Den entscheidenden Unterschied mache die Qualität, meint Gottlöber. „Selbst wenn Sie etwas schon aus dem Internet erfahren haben, wollen Sie es in vielen Fällen noch einmal nachlesen, suchen Hintergrundinformationen und eine Einordnung des Ganzen.“ Dafür zahlte der Leser heute in erster Linie, ebenso wie für die Verlässlichkeit und Seriosität der Information.

Strafrechtlich relevante Kommentare

Glücklicherweise hinterfragen Internetnutzer mittlerweile öfter die Quelle dessen, was sie lesen. Hier muss das Medienhaus punkten und seine redaktionelle Kompetenz zeigen. Warum das in Zeiten, in denen jeder seine Meinung ganz einfach einer riesigen Öffentlichkeit entgegen schmettern kann, so wichtig ist, zeigen die Internetangebote des NT. „Wir haben heute 28.000 Fans auf facebook. Aber was glauben Sie, was wir auf unserer eigenen Seite an Kommentaren nicht veröffentlichen, weil sie einfach strafrechtlich relevant sind“, so der Chefredakteur.

Qualitätsjournalismus hat demnach eine Zukunft – allerdings nicht zwangsweise auf bedrucktem Recyclingpapier. Wie diese Zukunft konkret aussehen könnte, wollten die Junioren wissen; schließlich mache gerade das Internet es doch möglich, genau zu analysieren, was Leser anspricht. Ob sich daraus nicht ein Geschäft entwickeln lasse?

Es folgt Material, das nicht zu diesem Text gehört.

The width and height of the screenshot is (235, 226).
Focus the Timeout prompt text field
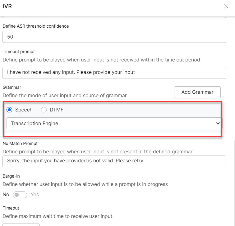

Tatsächlich sei die individualisierte Zeitung –  gedruckt oder nicht –  die jedem Leser genau das anbieten kann, was ihn interessiert, eventuell ein Zukunftsmodell, stellte Gottlöber in Aussicht. „Keinen Sport oder überwiegend den Sport? Mehr Kultur oder gar keine? Die große Politik oder noch mehr Regionales? Am Ende auch mehr Themen, die Frauen interessieren?“, überlegte der Chefredakteur. Die Junioren jedenfalls dürften sich vor allem über einen stärkeren regionalen Wirtschaftsteil freuen.